TASK ITEM: From the very first line down to the line containing "Select the reply bubble '你好，是的哦。'", write out the material exactly as it appears, and no more.

MATERIAL TO PROCESS:

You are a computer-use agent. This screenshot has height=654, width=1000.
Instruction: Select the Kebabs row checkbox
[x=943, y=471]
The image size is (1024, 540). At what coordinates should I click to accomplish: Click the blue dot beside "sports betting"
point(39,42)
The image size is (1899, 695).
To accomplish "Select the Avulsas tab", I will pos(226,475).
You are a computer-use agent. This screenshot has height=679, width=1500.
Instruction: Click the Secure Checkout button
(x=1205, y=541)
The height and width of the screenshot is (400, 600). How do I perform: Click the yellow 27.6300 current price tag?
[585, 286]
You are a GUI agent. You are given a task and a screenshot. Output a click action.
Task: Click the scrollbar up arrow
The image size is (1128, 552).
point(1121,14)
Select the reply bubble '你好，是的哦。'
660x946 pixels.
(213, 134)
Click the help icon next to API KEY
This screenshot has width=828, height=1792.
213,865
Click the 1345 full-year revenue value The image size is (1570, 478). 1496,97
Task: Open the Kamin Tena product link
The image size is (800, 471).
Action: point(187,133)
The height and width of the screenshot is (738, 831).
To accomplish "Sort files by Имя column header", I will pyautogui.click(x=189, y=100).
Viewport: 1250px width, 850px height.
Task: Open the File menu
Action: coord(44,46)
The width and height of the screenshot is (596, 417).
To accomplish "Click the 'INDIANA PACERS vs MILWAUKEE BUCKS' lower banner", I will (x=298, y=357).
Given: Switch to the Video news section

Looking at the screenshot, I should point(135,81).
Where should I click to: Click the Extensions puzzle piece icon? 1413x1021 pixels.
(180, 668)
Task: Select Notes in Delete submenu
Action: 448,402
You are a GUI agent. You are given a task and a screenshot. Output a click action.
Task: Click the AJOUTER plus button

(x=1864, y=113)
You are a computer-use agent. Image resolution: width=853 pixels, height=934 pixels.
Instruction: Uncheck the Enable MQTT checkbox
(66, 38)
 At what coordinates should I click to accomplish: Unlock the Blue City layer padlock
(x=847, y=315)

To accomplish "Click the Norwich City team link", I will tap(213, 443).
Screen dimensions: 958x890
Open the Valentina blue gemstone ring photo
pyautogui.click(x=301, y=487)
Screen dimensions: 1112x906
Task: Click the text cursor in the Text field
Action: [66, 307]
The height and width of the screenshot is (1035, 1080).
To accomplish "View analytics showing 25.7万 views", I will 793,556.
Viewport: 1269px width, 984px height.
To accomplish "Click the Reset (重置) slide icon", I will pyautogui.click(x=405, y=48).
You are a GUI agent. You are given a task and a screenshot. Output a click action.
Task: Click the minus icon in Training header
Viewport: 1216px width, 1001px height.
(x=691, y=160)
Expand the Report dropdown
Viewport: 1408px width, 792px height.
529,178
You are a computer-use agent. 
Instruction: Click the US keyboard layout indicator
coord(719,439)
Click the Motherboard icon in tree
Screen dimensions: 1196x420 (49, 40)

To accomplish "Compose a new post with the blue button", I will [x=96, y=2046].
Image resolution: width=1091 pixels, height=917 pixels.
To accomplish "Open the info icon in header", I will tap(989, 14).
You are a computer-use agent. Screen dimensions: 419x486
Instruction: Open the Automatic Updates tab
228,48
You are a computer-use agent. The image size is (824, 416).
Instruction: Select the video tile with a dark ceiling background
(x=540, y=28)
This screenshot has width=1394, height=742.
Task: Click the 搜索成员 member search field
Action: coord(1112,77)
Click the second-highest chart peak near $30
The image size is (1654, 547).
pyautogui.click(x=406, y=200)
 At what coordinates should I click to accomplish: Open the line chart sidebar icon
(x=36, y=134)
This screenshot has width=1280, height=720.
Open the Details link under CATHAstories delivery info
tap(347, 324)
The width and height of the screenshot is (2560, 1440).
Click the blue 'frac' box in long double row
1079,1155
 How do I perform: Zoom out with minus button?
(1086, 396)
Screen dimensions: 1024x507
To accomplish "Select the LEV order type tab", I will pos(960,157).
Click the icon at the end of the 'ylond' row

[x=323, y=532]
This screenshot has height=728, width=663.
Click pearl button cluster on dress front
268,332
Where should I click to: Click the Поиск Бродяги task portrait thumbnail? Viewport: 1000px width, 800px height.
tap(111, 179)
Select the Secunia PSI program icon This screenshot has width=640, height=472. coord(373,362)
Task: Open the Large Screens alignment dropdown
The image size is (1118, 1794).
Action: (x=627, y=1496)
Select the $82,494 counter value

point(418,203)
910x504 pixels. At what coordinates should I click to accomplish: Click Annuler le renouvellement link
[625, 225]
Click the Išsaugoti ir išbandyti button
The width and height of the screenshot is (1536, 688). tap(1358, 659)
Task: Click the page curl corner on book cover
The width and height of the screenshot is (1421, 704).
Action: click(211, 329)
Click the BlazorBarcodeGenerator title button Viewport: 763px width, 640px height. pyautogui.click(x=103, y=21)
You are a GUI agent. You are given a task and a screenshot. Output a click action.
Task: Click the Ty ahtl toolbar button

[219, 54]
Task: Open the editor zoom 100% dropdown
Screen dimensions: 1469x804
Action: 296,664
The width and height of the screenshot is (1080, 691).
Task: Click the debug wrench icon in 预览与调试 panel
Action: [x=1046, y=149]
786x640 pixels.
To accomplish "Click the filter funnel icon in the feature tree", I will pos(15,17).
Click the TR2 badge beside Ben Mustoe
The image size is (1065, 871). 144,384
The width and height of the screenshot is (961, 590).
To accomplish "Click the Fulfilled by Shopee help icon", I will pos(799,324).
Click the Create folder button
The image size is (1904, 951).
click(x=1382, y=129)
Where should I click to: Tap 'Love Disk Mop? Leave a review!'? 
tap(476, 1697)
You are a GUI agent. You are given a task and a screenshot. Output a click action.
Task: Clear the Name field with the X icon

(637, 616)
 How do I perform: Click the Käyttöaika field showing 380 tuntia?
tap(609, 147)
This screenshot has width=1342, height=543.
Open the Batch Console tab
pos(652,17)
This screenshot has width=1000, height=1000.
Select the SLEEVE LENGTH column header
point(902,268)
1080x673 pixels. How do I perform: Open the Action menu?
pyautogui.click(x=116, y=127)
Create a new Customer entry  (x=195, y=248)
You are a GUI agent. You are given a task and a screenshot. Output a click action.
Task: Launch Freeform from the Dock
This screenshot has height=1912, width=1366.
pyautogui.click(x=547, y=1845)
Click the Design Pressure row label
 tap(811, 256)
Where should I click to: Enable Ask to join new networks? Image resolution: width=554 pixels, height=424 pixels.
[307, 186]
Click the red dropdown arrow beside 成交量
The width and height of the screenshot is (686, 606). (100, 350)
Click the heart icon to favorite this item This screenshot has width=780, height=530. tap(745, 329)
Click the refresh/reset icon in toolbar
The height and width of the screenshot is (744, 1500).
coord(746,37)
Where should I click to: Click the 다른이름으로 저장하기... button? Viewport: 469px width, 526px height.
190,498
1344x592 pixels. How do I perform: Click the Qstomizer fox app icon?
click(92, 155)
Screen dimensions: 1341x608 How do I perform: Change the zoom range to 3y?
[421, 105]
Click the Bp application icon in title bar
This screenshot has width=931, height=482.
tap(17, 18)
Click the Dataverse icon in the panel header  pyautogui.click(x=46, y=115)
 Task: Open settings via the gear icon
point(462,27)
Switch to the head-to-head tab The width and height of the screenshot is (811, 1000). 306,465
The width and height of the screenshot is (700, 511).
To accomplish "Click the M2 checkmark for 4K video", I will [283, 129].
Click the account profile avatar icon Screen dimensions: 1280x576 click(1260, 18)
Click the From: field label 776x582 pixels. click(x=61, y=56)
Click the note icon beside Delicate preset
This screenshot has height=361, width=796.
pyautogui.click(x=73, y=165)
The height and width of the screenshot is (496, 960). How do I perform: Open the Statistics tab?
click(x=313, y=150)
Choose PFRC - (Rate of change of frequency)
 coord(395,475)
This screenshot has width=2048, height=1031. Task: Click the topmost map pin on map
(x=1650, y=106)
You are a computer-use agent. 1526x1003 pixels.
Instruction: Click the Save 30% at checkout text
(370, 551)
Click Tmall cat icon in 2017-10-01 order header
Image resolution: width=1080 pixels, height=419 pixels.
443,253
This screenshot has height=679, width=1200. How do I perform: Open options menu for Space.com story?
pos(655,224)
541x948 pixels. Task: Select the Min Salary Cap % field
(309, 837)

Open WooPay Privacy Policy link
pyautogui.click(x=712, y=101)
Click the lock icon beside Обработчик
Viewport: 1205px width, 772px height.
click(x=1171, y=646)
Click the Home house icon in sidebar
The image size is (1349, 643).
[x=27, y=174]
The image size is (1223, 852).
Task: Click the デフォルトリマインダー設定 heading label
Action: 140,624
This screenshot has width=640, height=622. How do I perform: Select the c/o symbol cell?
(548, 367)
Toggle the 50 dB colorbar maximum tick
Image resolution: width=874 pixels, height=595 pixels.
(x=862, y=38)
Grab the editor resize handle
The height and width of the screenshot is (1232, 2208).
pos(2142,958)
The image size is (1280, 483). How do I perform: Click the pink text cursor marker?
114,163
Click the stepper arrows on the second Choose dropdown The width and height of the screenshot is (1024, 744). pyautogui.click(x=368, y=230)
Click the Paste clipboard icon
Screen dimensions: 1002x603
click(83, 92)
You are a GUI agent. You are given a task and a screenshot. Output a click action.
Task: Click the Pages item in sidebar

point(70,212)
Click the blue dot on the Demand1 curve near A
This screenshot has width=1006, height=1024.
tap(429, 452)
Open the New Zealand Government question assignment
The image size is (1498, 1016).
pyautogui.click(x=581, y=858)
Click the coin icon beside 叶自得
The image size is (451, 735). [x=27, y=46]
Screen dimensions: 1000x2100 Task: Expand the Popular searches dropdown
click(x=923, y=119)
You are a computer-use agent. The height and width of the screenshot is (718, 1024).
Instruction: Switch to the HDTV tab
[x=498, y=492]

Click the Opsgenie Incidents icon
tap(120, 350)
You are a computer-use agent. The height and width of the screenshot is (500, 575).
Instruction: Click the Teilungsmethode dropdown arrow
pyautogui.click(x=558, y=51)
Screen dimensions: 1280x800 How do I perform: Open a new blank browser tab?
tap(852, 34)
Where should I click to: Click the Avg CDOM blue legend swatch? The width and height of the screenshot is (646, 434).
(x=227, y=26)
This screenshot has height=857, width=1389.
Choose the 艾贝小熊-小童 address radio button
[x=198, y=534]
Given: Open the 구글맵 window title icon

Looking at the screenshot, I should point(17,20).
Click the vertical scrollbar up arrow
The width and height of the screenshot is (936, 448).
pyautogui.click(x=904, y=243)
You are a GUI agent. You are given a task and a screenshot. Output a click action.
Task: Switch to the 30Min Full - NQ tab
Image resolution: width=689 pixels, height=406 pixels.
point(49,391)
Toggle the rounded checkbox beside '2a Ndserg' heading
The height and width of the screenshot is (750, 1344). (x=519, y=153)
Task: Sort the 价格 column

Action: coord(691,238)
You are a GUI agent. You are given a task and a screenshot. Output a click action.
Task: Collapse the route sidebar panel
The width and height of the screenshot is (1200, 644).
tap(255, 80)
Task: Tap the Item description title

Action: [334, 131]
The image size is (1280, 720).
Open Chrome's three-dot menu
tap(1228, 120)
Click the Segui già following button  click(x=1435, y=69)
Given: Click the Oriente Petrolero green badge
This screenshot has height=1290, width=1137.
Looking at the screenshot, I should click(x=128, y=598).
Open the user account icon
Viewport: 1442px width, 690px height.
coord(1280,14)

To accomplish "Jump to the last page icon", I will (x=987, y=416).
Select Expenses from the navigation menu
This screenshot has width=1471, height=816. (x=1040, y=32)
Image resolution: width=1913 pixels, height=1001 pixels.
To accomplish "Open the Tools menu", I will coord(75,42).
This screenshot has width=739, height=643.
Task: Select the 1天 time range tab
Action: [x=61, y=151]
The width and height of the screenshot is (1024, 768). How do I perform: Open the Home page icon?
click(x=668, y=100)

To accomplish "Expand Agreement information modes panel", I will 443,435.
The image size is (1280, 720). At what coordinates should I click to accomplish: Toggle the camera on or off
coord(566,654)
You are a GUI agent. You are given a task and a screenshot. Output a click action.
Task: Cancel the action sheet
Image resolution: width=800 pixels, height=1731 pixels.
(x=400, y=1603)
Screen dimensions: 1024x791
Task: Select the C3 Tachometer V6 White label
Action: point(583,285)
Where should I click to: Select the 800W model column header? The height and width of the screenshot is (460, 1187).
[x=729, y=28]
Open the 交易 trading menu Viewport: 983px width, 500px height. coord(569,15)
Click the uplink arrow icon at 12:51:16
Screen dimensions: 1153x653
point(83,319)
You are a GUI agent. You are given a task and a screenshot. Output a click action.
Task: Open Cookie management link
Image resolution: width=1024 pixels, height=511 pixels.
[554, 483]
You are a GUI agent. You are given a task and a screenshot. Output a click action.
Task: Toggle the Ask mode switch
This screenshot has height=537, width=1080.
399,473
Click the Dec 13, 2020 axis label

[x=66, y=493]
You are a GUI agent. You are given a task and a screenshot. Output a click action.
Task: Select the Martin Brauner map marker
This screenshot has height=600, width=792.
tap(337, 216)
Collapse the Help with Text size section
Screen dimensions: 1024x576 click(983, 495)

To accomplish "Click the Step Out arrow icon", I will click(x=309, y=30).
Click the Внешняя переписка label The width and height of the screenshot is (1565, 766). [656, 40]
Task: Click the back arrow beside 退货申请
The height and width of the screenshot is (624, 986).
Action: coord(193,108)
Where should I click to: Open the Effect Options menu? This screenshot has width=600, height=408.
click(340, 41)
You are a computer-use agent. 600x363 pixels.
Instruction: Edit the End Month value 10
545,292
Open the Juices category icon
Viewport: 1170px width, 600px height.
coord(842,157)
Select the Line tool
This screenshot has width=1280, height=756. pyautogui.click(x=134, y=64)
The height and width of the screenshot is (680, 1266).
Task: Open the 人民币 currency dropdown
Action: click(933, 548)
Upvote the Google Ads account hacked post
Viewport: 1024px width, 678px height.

TASK ANSWER:
You are a computer-use agent. This screenshot has height=654, width=1000.
Instruction: Select the Kebabs row checkbox
[x=943, y=471]
The image size is (1024, 540). At what coordinates should I click to accomplish: Click the blue dot beside "sports betting"
point(39,42)
The image size is (1899, 695).
To accomplish "Select the Avulsas tab", I will pos(226,475).
You are a computer-use agent. This screenshot has height=679, width=1500.
Instruction: Click the Secure Checkout button
(x=1205, y=541)
The height and width of the screenshot is (400, 600). How do I perform: Click the yellow 27.6300 current price tag?
[585, 286]
You are a GUI agent. You are given a task and a screenshot. Output a click action.
Task: Click the scrollbar up arrow
The image size is (1128, 552).
point(1121,14)
Select the reply bubble '你好，是的哦。'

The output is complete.